Djokovic, Bintang Yang Terlupakan
LONDON, MINGGU - Novak Djokovic hadir di tengah serunya persaingan Roger Federer dan Rafael Nadal. Dia pun kurang diterima oleh penggemar tenis yang terlanjur mencintai Federer dan Nadal. Namun, Djokovic tak peduli. Dia mendobrak kekuatan yang telah melahirkan persaingan terbaik di arena tenis itu.
Salah satu yang dilakukan Djokovic adalah dengan memenangi gelar kelima Grand Slam Wimbledon di All England Club, London, Inggris. Tiga gelar diraih dengan mengalahan Federer di final, yaitu pada 2014, 2015, dan final yang berlangsung Minggu (14/7/2019) waktu setempat atau Senin dini hari WIB. Di lapangan yang bagaikan ruang keluarga bagi Federer—Federer delapan kali menjuarai Wimbledon—itu, Djokovic menang 7-6 (5), 1-6, 7-6 (4), 4-6, 13-12 (3).

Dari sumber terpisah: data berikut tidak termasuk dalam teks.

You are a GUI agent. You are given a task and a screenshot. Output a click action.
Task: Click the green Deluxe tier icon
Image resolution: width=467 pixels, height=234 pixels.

Sejak kecil saya selalu memimpikan menjuarai Wimbledon
Peraturan baru terkait tiebreak akhirnya dipakai untuk pertama kalinya pada laga final yang berlangsung selama 4 jam 55 menit itu. Mulai 2019, Wimbledon menggunakan tiebreak saat terjadi skor 12-12 pada set penentuan. Ini mengganti peraturan advantage set (perbedaan dua gim pada set penentuan) untuk menghemat waktu.
Wimbledon pernah mencatat rekor terjadinya pertandingan terlama antara Nicolas Mahut dan John Isner pada babak pertama Wimbledon 2010. Isner memenangi pertandingan tersebut 6-4, 3-6, 6-7 (7), 7-6 (3), 70-68, dalam waktu 11 jam 5 menit dan berlangsung dalam tiga hari.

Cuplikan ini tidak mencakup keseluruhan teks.